It has been suggested by writers such as John Judis and others that the current spate of populist and sham populist movements and candidacies we are seeing around the world are a result of the 2008 Great Recession much as the populist movement of the late 19th century (and the reaction to it) was the result of a depression that hit the agricultural sector especially hard. Yet, as was also true of the nineteenth century depression, it was not so much the simple occurrence of the Great Recession, but the mismanagement of the response to it by politicians and governments in ways that overtly served the interests of banks and monied interests while disadvantaging ordinary citizens, especially those in “upside down” mortgages, that gave rise to the authentic populisms and right-wing “sham populisms” of today.

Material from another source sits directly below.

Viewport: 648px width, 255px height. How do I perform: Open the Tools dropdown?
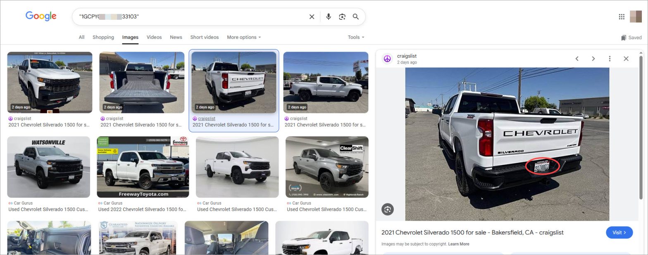tap(356, 37)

As the late Hunter S. Thompson once wrote:
The stomping of the rich is not a noise to be ignored in
troubled times. It usually means they are feeling anxious
or confused about something, and when the rich feel anxious
or confused they act like wild animals.
Setting aside the egregious comparison to animals, the stomping of the rich can be observed not only in the contours of the 2008/2009 bank bailout, but in the failure to respond to climate change. PBS Frontline recently broadcast “The Power of Big Oil,” an illuminating three-part series that exposes the fossil fuel industry’s decades long strategy of seeding doubt about climate science, funding campaigns of disinformation orchestrated by think tanks and front groups like Americans for Prosperity and employing an overarching strategy of delaying and defeating policies aimed at addressing the climate crisis. Recently, as is well known, this has culminated in the defeat of the Build Back Better Act by fossil fuel and corporate-funded Democrats Joe Manchin and Kyrsten Sinema along with the entire Republican caucus in the Senate. When Bill Clinton and Vice President Al Gore were in office, according to Frontline, Oklahoma Democrat David Boren was “flipped” by fossil fuel donors to defeat the administration’s proposed BTU energy tax.
In a parallel development we are also seeing the culmination of the decades long project of Leonard Leo, the Federalist Society, and a network of conservative nonprofit organizations who, according to True North Research, spent nearly $600 million between 2014 and 2019 to reshape the federal courts by getting extreme right-wing judges confirmed. This appears to be about to result in the overturning of Roe v Wade, which many are speculating may in turn lead to the overturning of Griswold v Connecticut, Obergefell v Hodges, Loving v Virginia and other decisions based on a long-standing presumed right to privacy. For historical context, we do well to remember that the Supreme Court’s 2013 Holder v Shelby County decision unleashed a torrent of state “voter suppression” bills that make it more difficult for voters of color and low income voters to exercise the right to vote, undermining equal protection for voting rights. The Supreme Court’s 2010 Citizens United decision opened the door to vastly increased private spending by monied interests on political campaigns. Taken together these decisions can be understood without undue hyperbole as assaults on core individual freedoms and democratic self-government.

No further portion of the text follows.